We know that consciousness occurs in a stream of concatenated items linked over both space and time (James 1890; Dwarakanath, Logothetis et al. 2023; Sacks 1976, 2012). The linkage across space is facilitated by the sensory topographic maps before being consolidated into a complete form (with context) in the association areas of neocortex (Amita, Kunimatsu et al. 2024; Kimura 1993; Lu and Golomb 2023; Penfield and Roberts 1966; Ojemann 1991; Schiller and Tehovnik 2015). A percept that requires the linkage of events over time is visual motion perception (Schiller and Tehovnik 2015). The neurophysiology of motion perception as conceptualized by Reichardt and Macginitie (1962) provides us with a clue of how different frames of consciousness might be concatenated (see Fig. 1). That the neocortex is inundated with GABAergic circuits is well-established (see Fig. 2).
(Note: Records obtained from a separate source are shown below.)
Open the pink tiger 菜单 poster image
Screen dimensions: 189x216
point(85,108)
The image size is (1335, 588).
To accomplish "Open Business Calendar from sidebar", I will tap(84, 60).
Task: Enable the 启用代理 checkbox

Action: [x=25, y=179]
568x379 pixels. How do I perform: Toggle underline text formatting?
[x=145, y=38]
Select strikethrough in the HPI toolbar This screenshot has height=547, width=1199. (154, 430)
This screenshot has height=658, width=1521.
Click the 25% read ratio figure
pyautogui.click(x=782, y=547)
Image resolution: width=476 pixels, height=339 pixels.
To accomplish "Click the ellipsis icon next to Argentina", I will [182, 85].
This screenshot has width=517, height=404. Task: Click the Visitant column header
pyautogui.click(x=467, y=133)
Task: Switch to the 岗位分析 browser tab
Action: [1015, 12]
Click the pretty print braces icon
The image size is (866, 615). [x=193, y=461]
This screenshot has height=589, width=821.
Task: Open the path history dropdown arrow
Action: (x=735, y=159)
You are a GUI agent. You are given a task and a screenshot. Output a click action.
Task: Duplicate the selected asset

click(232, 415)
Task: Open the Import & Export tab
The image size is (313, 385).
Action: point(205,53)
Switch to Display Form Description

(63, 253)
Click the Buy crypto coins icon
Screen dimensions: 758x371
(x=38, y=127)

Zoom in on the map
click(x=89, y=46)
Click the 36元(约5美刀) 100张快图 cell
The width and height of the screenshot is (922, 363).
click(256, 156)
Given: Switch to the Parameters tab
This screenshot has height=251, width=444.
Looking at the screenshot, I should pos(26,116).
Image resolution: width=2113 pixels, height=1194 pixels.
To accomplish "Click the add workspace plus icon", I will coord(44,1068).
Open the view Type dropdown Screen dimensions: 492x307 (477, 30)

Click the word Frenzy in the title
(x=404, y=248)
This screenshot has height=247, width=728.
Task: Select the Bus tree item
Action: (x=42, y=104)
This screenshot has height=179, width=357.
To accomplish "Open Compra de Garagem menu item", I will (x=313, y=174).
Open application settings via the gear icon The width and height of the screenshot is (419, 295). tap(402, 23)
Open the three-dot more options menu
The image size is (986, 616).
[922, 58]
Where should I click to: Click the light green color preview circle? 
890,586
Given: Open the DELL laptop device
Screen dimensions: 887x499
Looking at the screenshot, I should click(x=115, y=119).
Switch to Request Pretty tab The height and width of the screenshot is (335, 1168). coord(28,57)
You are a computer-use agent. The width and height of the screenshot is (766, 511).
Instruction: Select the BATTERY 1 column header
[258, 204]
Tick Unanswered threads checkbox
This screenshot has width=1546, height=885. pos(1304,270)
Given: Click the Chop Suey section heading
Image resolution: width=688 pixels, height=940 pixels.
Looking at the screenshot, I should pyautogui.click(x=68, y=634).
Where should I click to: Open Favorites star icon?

Once a stream of consciousness is consolidated, as for example the memorization of a lecture, the retrieval of the lecture is done such that a sting of activity is executed via the neocortex and cerebellum whose order and direction of activity are mediated through the disinhibition of GABAergic circuits. The perception of motion entails an object moving externally in one direction over time to be registered by neocortical neurons with the same direction tuning; the representation of frames of consciousness, however, requires an internal serialization of neural pools whose order is defined by GABAergic disinhibition during memory consolidation. The retrieval of this information necessitates a replay of the consolidation process (as has been found to occur for the hippocampus during memory consolidation, Wilson and McNaughton 1994). The foregoing supposition will need to be verified empirically for the neocortex and cerebellum.

Figure 1: A neural model for the creation of direction selectivity as conceptualized by Reichardt and Macginitie (1962). Inhibitory connections are added to the circuit (shown in black) such that only one direction of motion activates the neurons. This model has been verified neurophysiologically using GABAergic agents. For details see pp. 194-195 of Schiller and Tehovnik (2015). Illustration from figure 11-4 of Schiller and Tehovnik (2015).

Figure 2: GABAergic circuits are ubiquitous throughout the neocortex. The illustration is for GABAergic connectivity generic to the visual cortex of mammals. Based on Froudarakis et al. (2019).